To emphasize the difficulties inherent in this family, let's examine some dynamical behavior in that occurs in this family that cannot happen in the quadratic family, $z^2+c$. First, suppose that $c=-2^{1/3}$. Then, direct computation shows that under iteration of $f_{-2^{1/3}}(z)=z^{-2}-2^{1/3}$, we have $$-2^{1/3} \to -1/2^{2/3} \to 2^{1/3} \to -1/2^{2/3} \to \cdots$$ Not that the orbit is not periodic (the first point never repeats) but it has landed on a periodic orbit. Such an orbit is called pre-periodic. Furthermore, Theorem 4.3.1 in Beardon's Iteration of Rational Functions states that, if every critical point of a rational function is pre-periodic, then the Julia set of the function is the entire Riemann sphere. Thus, the Julia set of this function is everything!
Finally, let's consider the $c$ value $c=-1/2^{2/3}$, which lies on the left boundary of the period two disk in the figure of the parameter space above. For this value of $c$, the points $2^{1/3} + 2^{5/6}$ and $2^{1/3} - 2^{5/6}$ form a neutral period two orbit. Since there is only one critical point which must be lie in the immediate basin of any attractive or neutral orbit, the existence of a neutral orbit precludes the existence of an attractive orbit. Thus, this function has no attractive behavior at all, which makes drawing it's Julia set something of a challenge. I used the techniques outlined in the paper described in this answer.

Extracted records:
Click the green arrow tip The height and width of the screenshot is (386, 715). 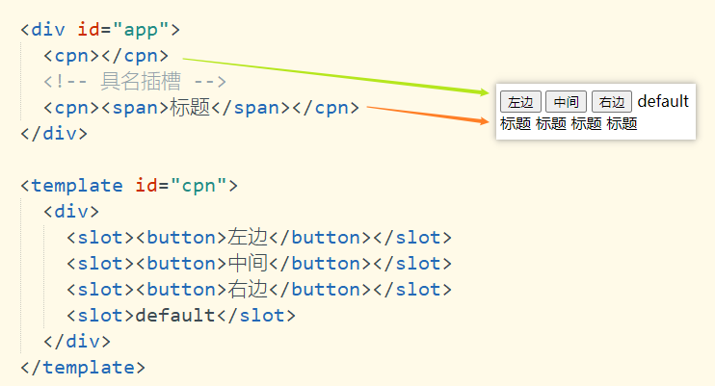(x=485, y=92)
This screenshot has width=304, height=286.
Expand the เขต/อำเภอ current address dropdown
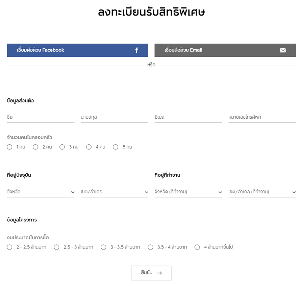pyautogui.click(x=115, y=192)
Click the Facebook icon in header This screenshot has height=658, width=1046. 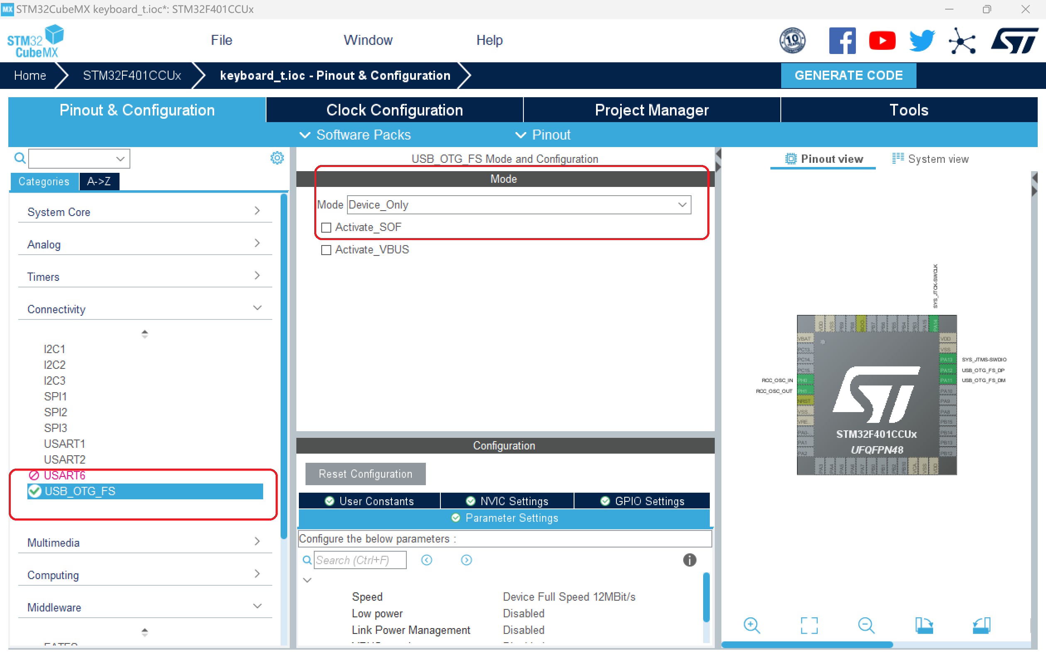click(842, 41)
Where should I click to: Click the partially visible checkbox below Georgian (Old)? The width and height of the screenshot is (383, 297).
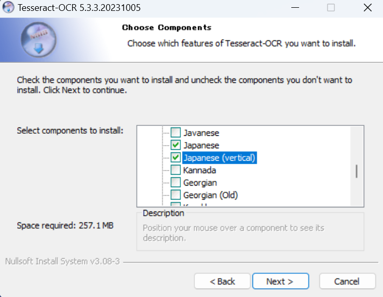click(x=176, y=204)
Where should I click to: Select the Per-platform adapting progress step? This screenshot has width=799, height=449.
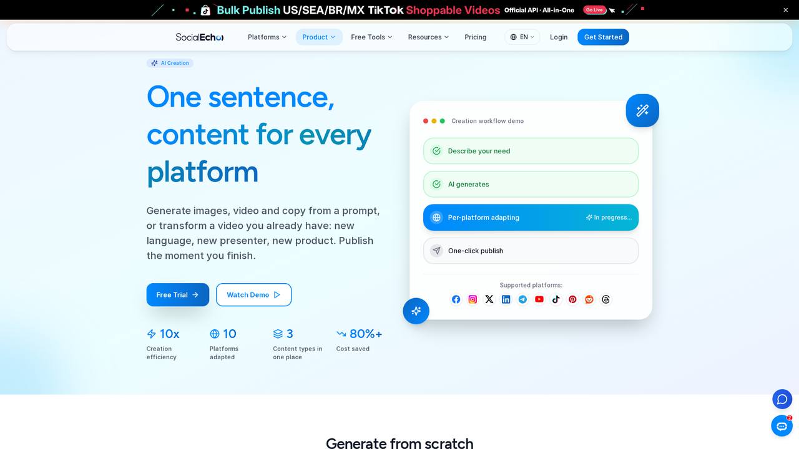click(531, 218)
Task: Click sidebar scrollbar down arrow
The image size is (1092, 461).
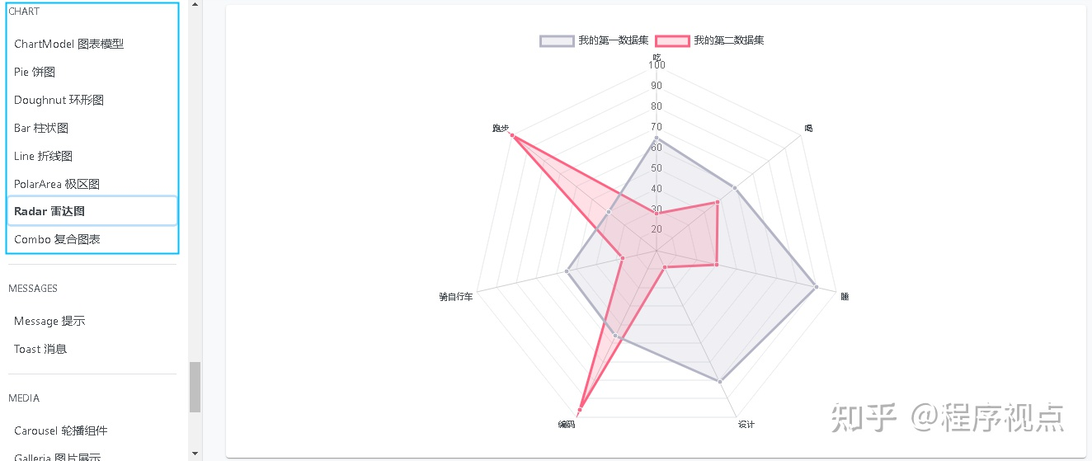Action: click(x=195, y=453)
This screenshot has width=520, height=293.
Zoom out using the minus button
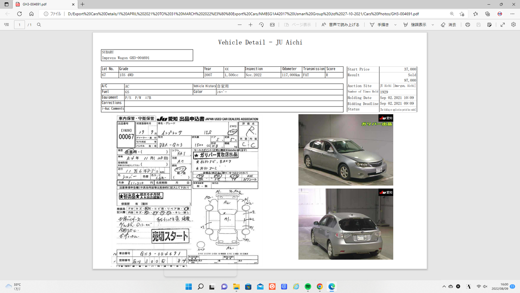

JOB: Write out the passage on the Julia sets of this family word for word, beginning at the words "To emphasize the" and stopping after "function is everything!".

EXPECTED ANSWER:
To emphasize the difficulties inherent in this family, let's examine some dynamical behavior in that occurs in this family that cannot happen in the quadratic family, $z^2+c$. First, suppose that $c=-2^{1/3}$. Then, direct computation shows that under iteration of $f_{-2^{1/3}}(z)=z^{-2}-2^{1/3}$, we have $$-2^{1/3} \to -1/2^{2/3} \to 2^{1/3} \to -1/2^{2/3} \to \cdots$$ Not that the orbit is not periodic (the first point never repeats) but it has landed on a periodic orbit. Such an orbit is called pre-periodic. Furthermore, Theorem 4.3.1 in Beardon's Iteration of Rational Functions states that, if every critical point of a rational function is pre-periodic, then the Julia set of the function is the entire Riemann sphere. Thus, the Julia set of this function is everything!